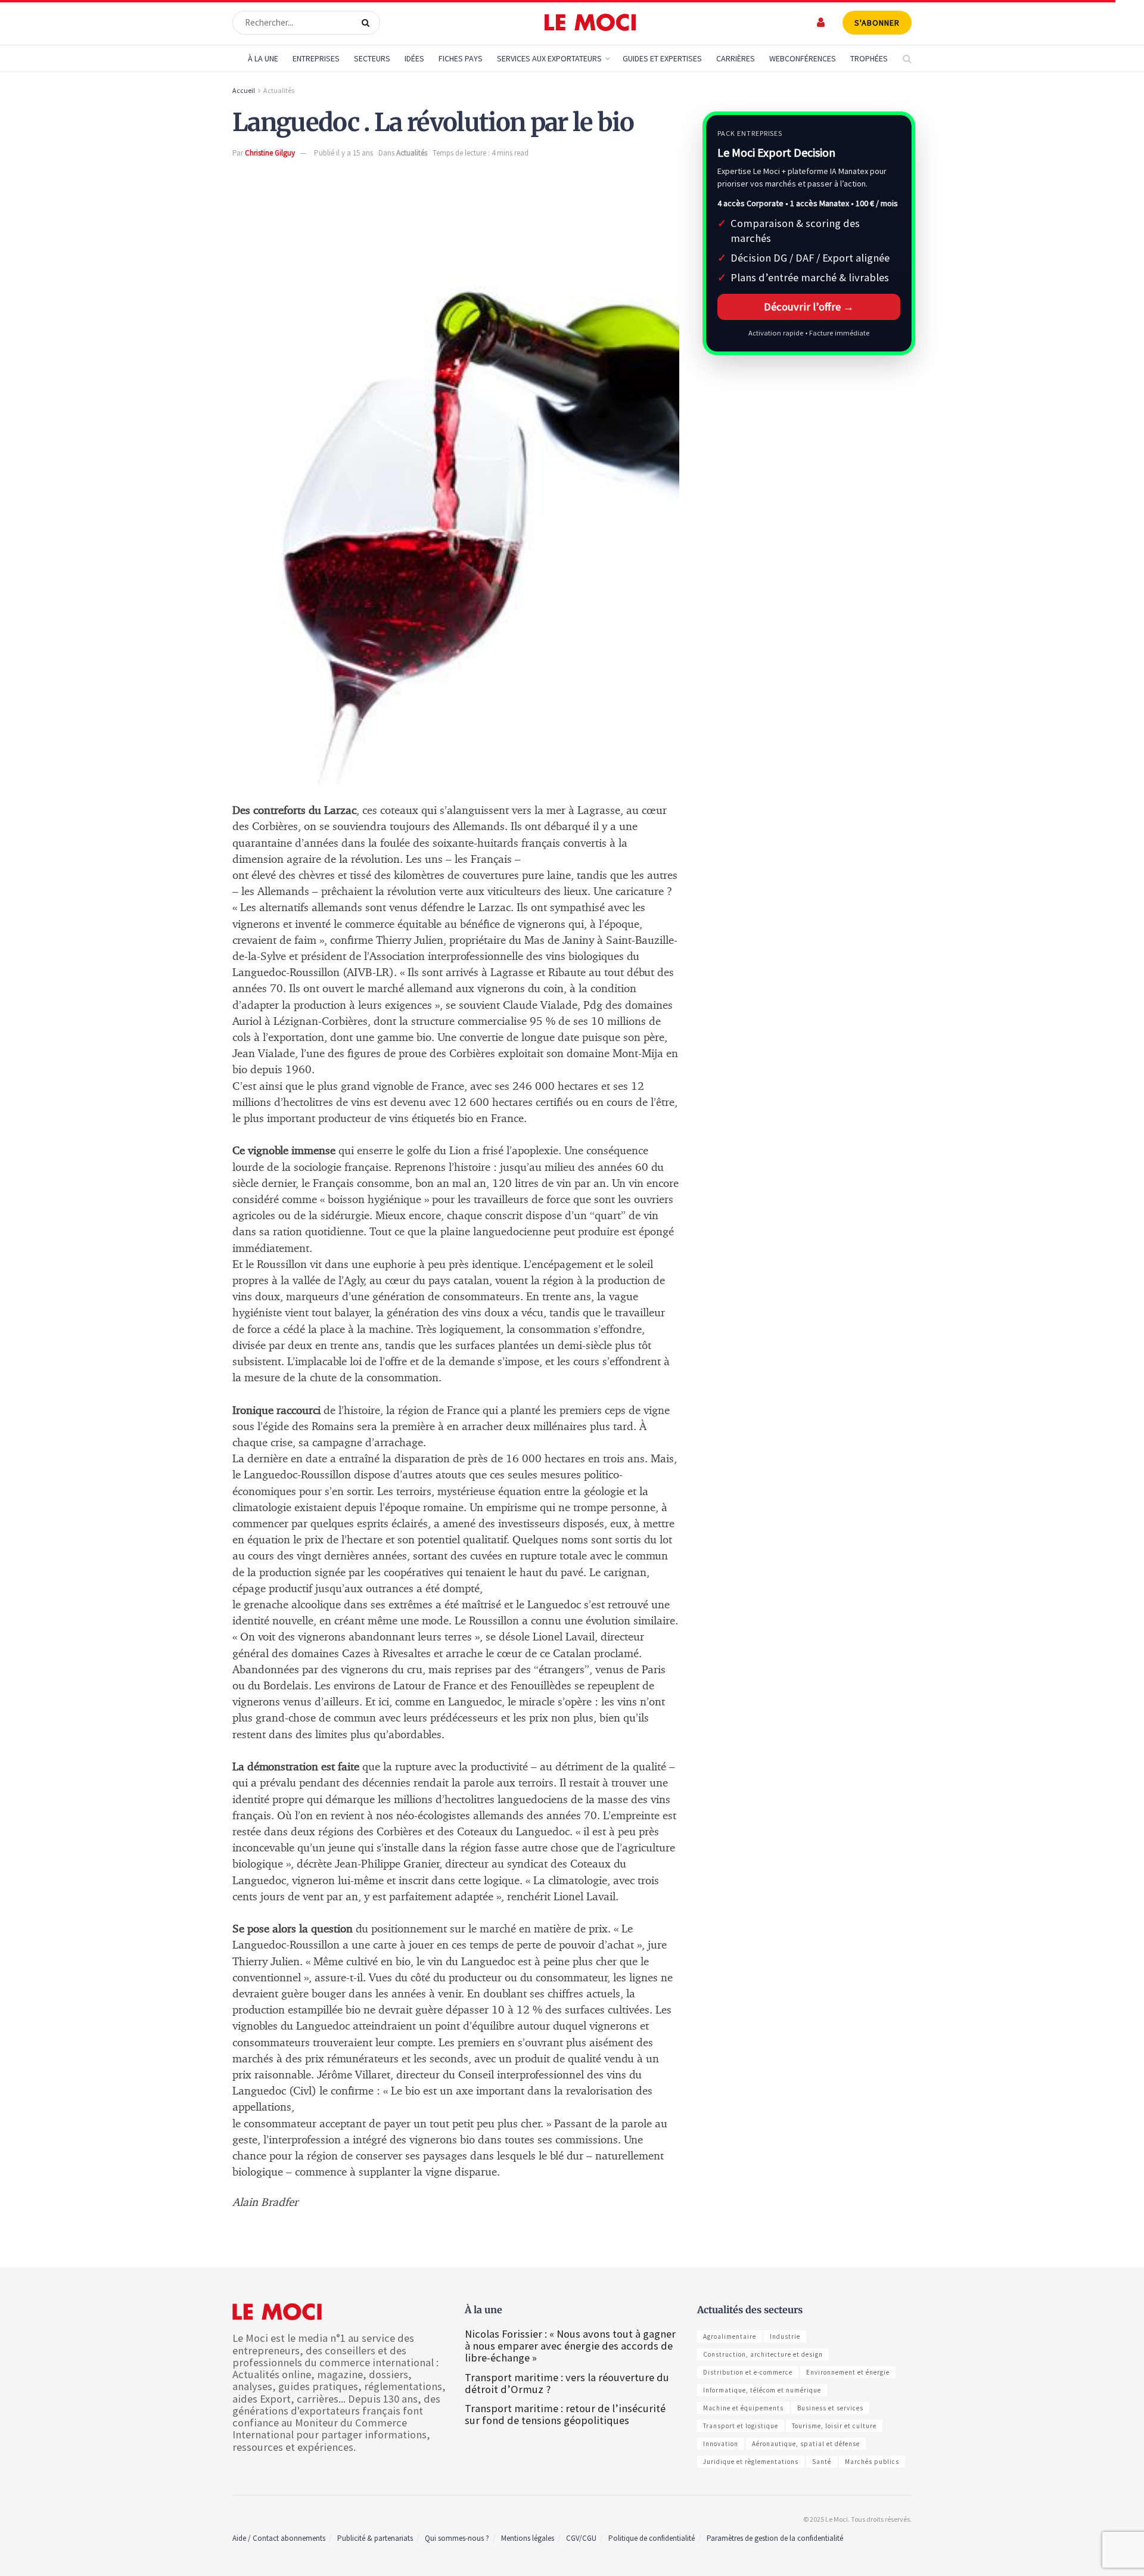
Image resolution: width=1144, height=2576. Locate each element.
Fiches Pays (461, 58)
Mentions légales (527, 2538)
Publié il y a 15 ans (343, 153)
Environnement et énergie (848, 2372)
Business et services (830, 2408)
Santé (821, 2461)
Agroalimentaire (729, 2336)
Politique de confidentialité (651, 2538)
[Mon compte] (821, 22)
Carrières (735, 58)
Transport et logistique (740, 2426)
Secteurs (372, 58)
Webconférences (802, 58)
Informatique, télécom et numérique (762, 2390)
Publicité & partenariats (375, 2538)
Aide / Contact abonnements (278, 2538)
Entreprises (316, 58)
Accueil (243, 90)
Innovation (720, 2444)
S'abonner (877, 22)
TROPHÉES (869, 58)
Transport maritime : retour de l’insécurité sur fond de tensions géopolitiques (565, 2414)
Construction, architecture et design (763, 2354)
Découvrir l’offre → (809, 306)
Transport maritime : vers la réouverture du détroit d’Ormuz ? (567, 2383)
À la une (263, 58)
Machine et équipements (743, 2408)
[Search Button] (368, 23)
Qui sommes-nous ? (457, 2538)
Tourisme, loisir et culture (834, 2426)
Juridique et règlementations (750, 2461)
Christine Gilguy (270, 153)
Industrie (785, 2336)
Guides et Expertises (662, 58)
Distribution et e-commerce (747, 2372)
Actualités (278, 90)
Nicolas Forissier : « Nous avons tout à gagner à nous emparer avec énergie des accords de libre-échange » (570, 2345)
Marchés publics (872, 2461)
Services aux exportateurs (549, 58)
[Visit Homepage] (590, 23)
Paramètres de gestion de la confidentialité (775, 2538)
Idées (414, 58)
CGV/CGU (581, 2538)
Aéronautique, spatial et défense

^^^^

• [Your task]: The expected answer is every line above in which the word "Transport" appears.

• [Task result]:
Transport et logistique (740, 2426)
Transport maritime : retour de l’insécurité sur fond de tensions géopolitiques (565, 2414)
Transport maritime : vers la réouverture du détroit d’Ormuz ? (567, 2383)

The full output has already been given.